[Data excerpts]
Content starts
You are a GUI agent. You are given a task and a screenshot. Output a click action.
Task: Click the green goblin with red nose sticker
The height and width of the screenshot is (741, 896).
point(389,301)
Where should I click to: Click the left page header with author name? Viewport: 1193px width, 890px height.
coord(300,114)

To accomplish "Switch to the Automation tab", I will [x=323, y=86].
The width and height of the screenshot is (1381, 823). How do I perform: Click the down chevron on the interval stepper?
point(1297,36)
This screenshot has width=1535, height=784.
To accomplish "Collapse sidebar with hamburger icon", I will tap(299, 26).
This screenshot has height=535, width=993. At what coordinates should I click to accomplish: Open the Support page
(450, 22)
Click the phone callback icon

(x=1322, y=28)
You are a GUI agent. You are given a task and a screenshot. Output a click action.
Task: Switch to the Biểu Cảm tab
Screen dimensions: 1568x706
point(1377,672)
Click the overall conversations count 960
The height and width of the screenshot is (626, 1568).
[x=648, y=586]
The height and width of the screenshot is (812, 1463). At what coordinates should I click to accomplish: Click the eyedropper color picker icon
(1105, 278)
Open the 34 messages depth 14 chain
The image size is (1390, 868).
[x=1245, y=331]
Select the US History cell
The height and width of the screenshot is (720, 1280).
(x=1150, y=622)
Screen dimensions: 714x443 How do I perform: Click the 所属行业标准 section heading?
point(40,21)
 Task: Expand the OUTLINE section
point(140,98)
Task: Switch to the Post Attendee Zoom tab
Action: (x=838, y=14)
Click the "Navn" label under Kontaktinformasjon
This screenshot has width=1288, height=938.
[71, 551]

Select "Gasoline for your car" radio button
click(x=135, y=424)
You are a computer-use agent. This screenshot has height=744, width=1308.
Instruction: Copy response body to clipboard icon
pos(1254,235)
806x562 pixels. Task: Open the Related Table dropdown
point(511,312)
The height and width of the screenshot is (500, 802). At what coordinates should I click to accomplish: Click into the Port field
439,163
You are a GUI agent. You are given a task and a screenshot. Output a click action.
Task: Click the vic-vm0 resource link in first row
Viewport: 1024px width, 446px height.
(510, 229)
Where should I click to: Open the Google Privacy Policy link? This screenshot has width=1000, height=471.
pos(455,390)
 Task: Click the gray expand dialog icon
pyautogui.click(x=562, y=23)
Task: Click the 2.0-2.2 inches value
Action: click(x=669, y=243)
Content ends
*What to work on:* Locate "Task: Click the vic-vm0" in the data above. Then repeat, exactly, its line and each line after it through the last, adding nothing.

*Answer space:*
Task: Click the vic-vm0 resource link in first row
Viewport: 1024px width, 446px height.
(510, 229)
Where should I click to: Open the Google Privacy Policy link? This screenshot has width=1000, height=471.
pos(455,390)
 Task: Click the gray expand dialog icon
pyautogui.click(x=562, y=23)
Task: Click the 2.0-2.2 inches value
Action: click(x=669, y=243)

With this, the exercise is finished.